[Extracted records]

++++++++++++++++++++

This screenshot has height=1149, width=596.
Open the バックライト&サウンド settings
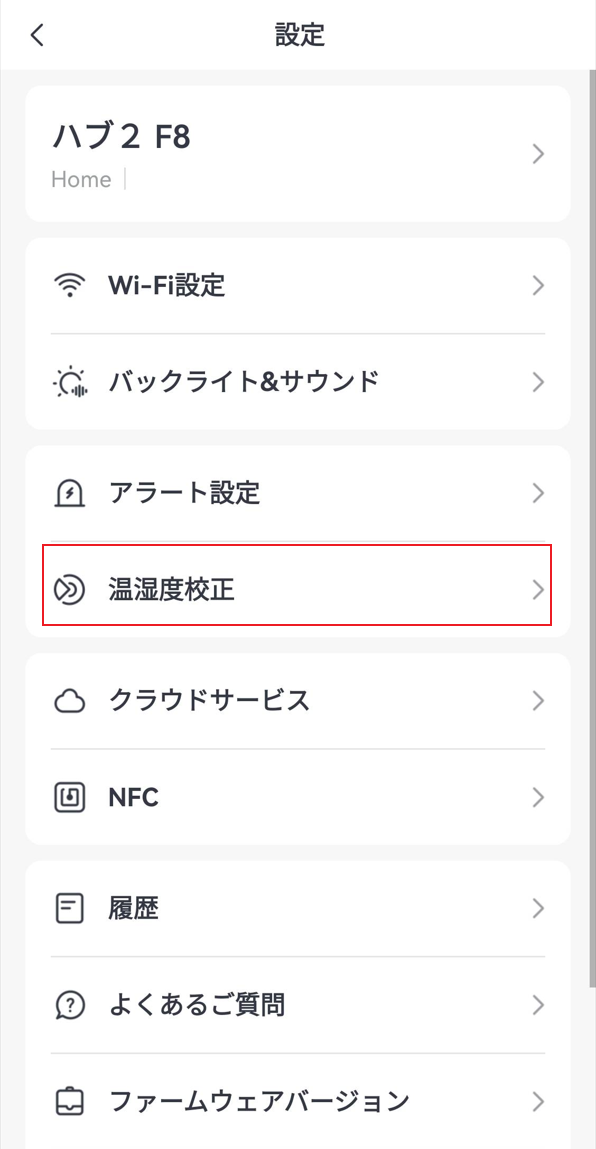pos(298,382)
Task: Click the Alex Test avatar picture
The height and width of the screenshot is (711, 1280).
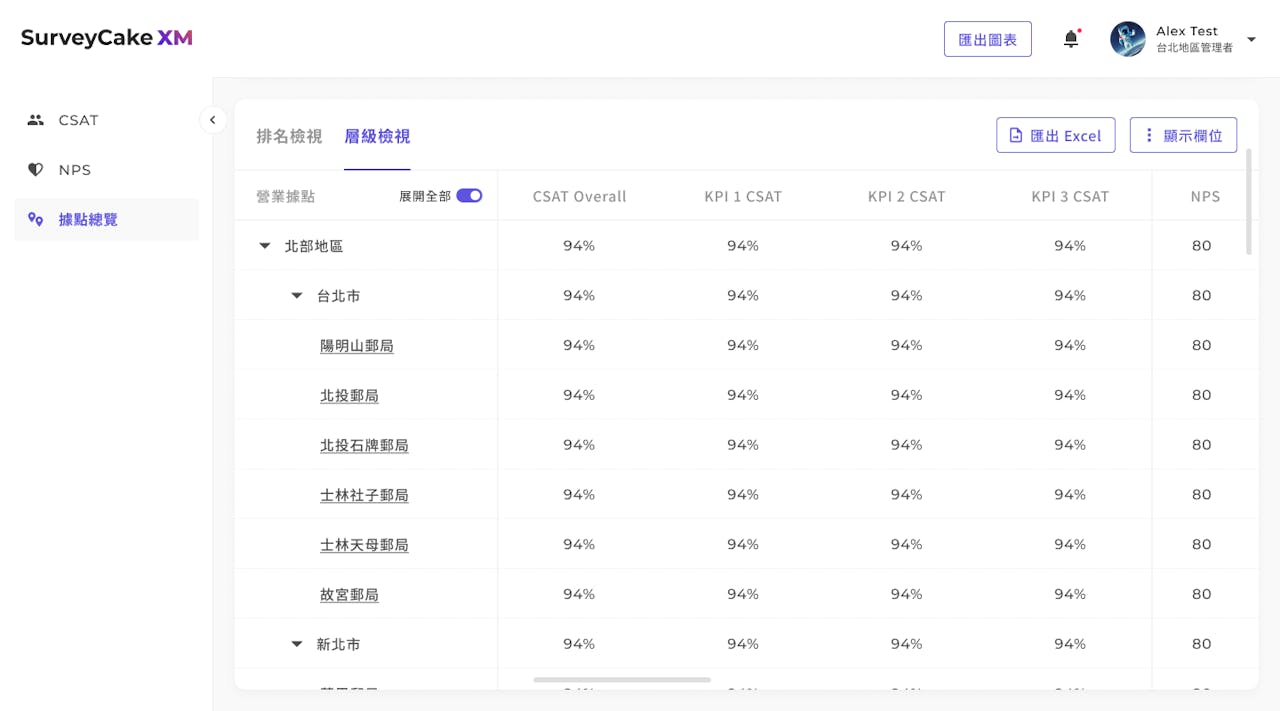Action: click(x=1127, y=39)
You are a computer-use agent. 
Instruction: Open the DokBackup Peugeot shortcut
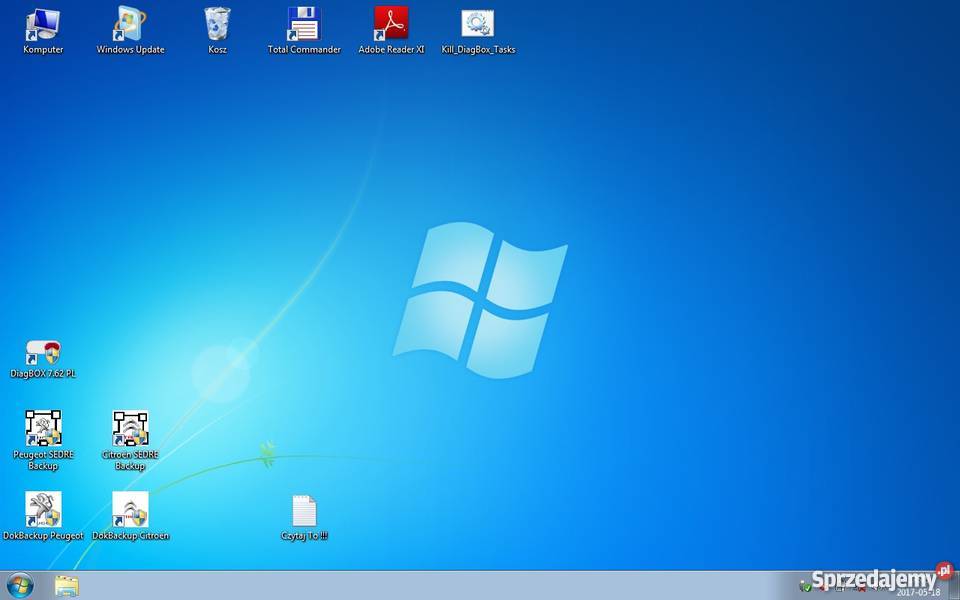(x=43, y=510)
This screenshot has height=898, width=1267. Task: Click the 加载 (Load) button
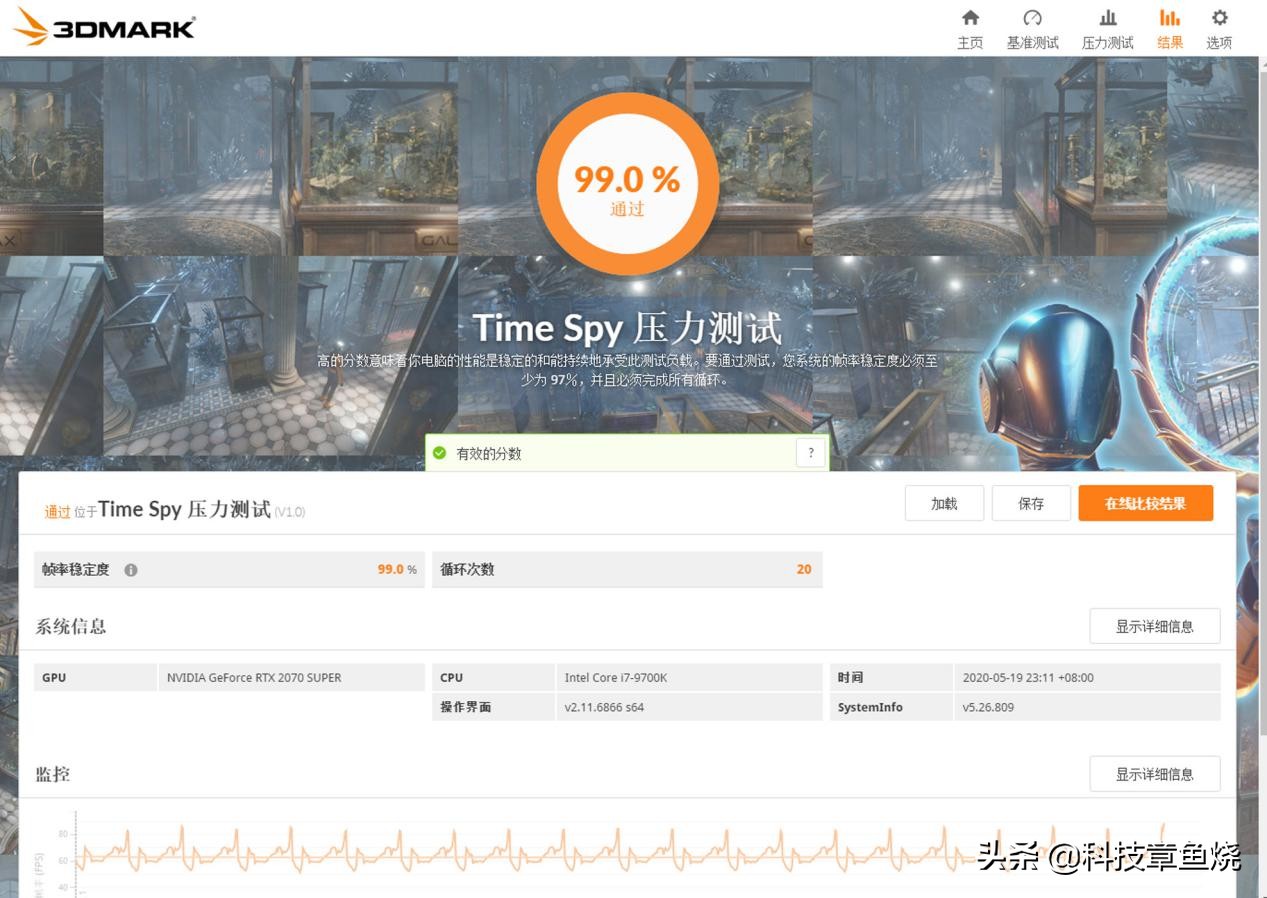[x=943, y=503]
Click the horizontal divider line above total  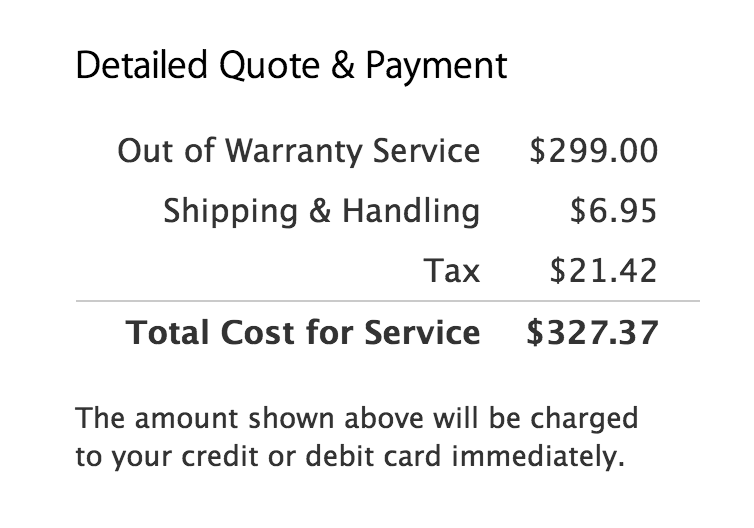click(x=388, y=301)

++++++++++++++++++++

## Required work
Using the data above, transcribe exactly the lines between those containing "Open the バックライト&サウンド settings" and "You are a computer-use agent.", inclusive, and leave every picture behind.

## Result of the task
Open the バックライト&サウンド settings
pos(298,382)
Task: Click the Alex Test avatar picture
The height and width of the screenshot is (711, 1280).
Action: click(x=1127, y=39)
You are a computer-use agent. 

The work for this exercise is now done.